Top of The records

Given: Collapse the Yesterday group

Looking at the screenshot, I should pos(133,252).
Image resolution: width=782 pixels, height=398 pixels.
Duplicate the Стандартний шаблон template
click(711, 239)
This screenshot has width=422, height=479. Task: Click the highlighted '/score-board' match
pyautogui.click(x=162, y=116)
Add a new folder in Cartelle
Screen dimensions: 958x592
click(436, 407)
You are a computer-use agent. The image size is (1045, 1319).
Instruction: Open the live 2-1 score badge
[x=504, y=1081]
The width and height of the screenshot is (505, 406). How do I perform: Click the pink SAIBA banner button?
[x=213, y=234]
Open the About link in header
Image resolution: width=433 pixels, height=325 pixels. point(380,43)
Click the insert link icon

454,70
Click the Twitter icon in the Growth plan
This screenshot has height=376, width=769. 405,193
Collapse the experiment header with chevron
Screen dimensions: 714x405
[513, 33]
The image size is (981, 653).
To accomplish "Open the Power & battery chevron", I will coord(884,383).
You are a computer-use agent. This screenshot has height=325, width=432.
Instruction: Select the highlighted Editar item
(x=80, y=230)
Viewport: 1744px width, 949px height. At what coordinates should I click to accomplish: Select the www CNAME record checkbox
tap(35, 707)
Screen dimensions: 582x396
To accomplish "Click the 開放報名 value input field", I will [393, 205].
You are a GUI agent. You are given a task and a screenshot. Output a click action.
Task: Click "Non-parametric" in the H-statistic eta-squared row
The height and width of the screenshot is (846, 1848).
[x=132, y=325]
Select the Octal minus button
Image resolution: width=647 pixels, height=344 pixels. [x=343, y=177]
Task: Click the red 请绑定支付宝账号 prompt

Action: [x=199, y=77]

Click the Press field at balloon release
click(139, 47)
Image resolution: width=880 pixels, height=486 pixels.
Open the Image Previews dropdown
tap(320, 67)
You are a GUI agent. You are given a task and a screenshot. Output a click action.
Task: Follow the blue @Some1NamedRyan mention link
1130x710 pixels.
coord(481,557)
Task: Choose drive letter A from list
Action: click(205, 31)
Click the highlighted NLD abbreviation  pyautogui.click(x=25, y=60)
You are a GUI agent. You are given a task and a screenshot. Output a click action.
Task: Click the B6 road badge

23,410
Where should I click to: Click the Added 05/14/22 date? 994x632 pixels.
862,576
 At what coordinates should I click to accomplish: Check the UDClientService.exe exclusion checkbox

Bottom of The records

→ Required action: Return every record above exactly, line by line.

→ Your response:
Given: Collapse the Yesterday group

Looking at the screenshot, I should pos(133,252).
Image resolution: width=782 pixels, height=398 pixels.
Duplicate the Стандартний шаблон template
click(711, 239)
This screenshot has width=422, height=479. Task: Click the highlighted '/score-board' match
pyautogui.click(x=162, y=116)
Add a new folder in Cartelle
Screen dimensions: 958x592
click(436, 407)
You are a computer-use agent. The image size is (1045, 1319).
Instruction: Open the live 2-1 score badge
[x=504, y=1081]
The width and height of the screenshot is (505, 406). How do I perform: Click the pink SAIBA banner button?
[x=213, y=234]
Open the About link in header
Image resolution: width=433 pixels, height=325 pixels. point(380,43)
Click the insert link icon

454,70
Click the Twitter icon in the Growth plan
This screenshot has height=376, width=769. 405,193
Collapse the experiment header with chevron
Screen dimensions: 714x405
[513, 33]
The image size is (981, 653).
To accomplish "Open the Power & battery chevron", I will coord(884,383).
You are a computer-use agent. This screenshot has height=325, width=432.
Instruction: Select the highlighted Editar item
(x=80, y=230)
Viewport: 1744px width, 949px height. At what coordinates should I click to accomplish: Select the www CNAME record checkbox
tap(35, 707)
Screen dimensions: 582x396
To accomplish "Click the 開放報名 value input field", I will [393, 205].
You are a GUI agent. You are given a task and a screenshot. Output a click action.
Task: Click "Non-parametric" in the H-statistic eta-squared row
The height and width of the screenshot is (846, 1848).
[x=132, y=325]
Select the Octal minus button
Image resolution: width=647 pixels, height=344 pixels. [x=343, y=177]
Task: Click the red 请绑定支付宝账号 prompt

Action: [x=199, y=77]

Click the Press field at balloon release
click(139, 47)
Image resolution: width=880 pixels, height=486 pixels.
Open the Image Previews dropdown
tap(320, 67)
You are a GUI agent. You are given a task and a screenshot. Output a click action.
Task: Follow the blue @Some1NamedRyan mention link
1130x710 pixels.
coord(481,557)
Task: Choose drive letter A from list
Action: click(205, 31)
Click the highlighted NLD abbreviation  pyautogui.click(x=25, y=60)
You are a GUI agent. You are given a task and a screenshot. Output a click action.
Task: Click the B6 road badge

23,410
Where should I click to: Click the Added 05/14/22 date? 994x632 pixels.
862,576
 At what coordinates should I click to accomplish: Check the UDClientService.exe exclusion checkbox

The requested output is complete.